Los Angeles Jazz Masters Black Nile Drop Video Game-Inspired Single “Skyrim” Ahead of Album ‘Indigo Garden’

Los Angeles brothers Aaron and Lawrence Shaw, performing as Black Nile, have dropped “Skyrim,” the latest single from their forthcoming album ‘Indigo Garden’, arriving April 10 on MASS MoCA Records. The track is a full-on jazz love letter to the seminal video game, and it makes complete sense coming from two musicians who grew up in Inglewood absorbing everything from RuneScape soundtracks to the city’s red-hot jazz scene. Lawrence Shaw explains the connection directly: “Video game music is huge. It’s huge in the way that the game is shaped, in the way that it’s felt. You wouldn’t have a smooth jazz track on Skyrim. It’s just not the vibe.”

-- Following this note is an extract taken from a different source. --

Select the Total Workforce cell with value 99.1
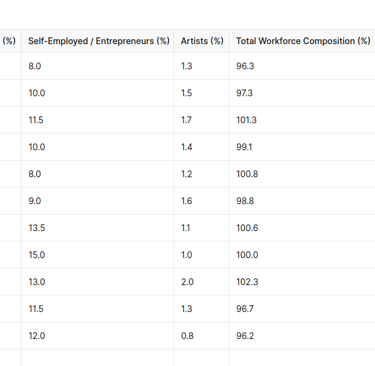Viewport: 375px width, 366px height. click(x=302, y=147)
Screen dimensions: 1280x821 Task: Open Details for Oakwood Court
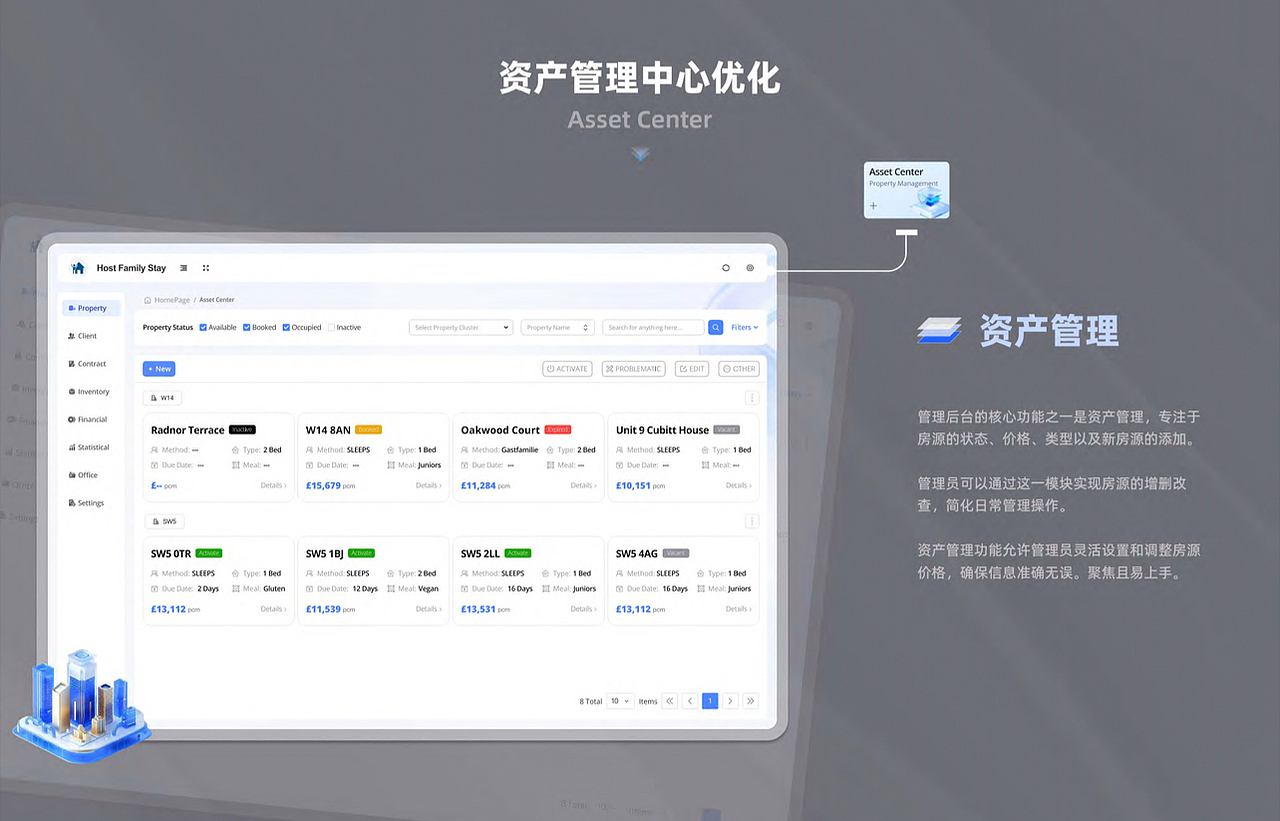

Both GRAMMY-nominated artists, Aaron and Lawrence Shaw came up rubbing shoulders with Kamasi Washington and Thundercat while building careers that took them across the full spectrum of modern music. Aaron’s saxophone work has appeared alongside Saul Williams and Carlos Niño, he has played with Tyler The Creator and Herbie Hancock, and gave André 3000 flute lessons. Lawrence has held down bass for John Legend, Booker T., Aminé, Nubya Garcia, and Raphael Saadiq, and is currently touring with Andy Grammar. Black Nile was born from their shared desire to pull jazz into a new century, adopting sampling and modern production techniques absorbed from hip-hop to create something combustible and completely their own.

‘Indigo Garden’ was recorded at Studio 9 in North Adams, MA and Harlan Steinberger’s Hen House Studios in Venice Beach, CA, with Steinberger producing. The album features cover art from renowned conceptual artist Charles Gaines and brings in keyboardists Luca Mendoza and Brian Hargrove alongside drummer Myles Martin. Invited as artists in residence at MASS MoCA in 2025, Black Nile has built an album that is equal parts homage to their LA roots and a bold step forward for the city’s jazz tradition.

For Black Nile, Los Angeles has always been a city of improvisation, fresh ideas, and jazz, and ‘Indigo Garden’ proves exactly that. April 10 cannot come soon enough.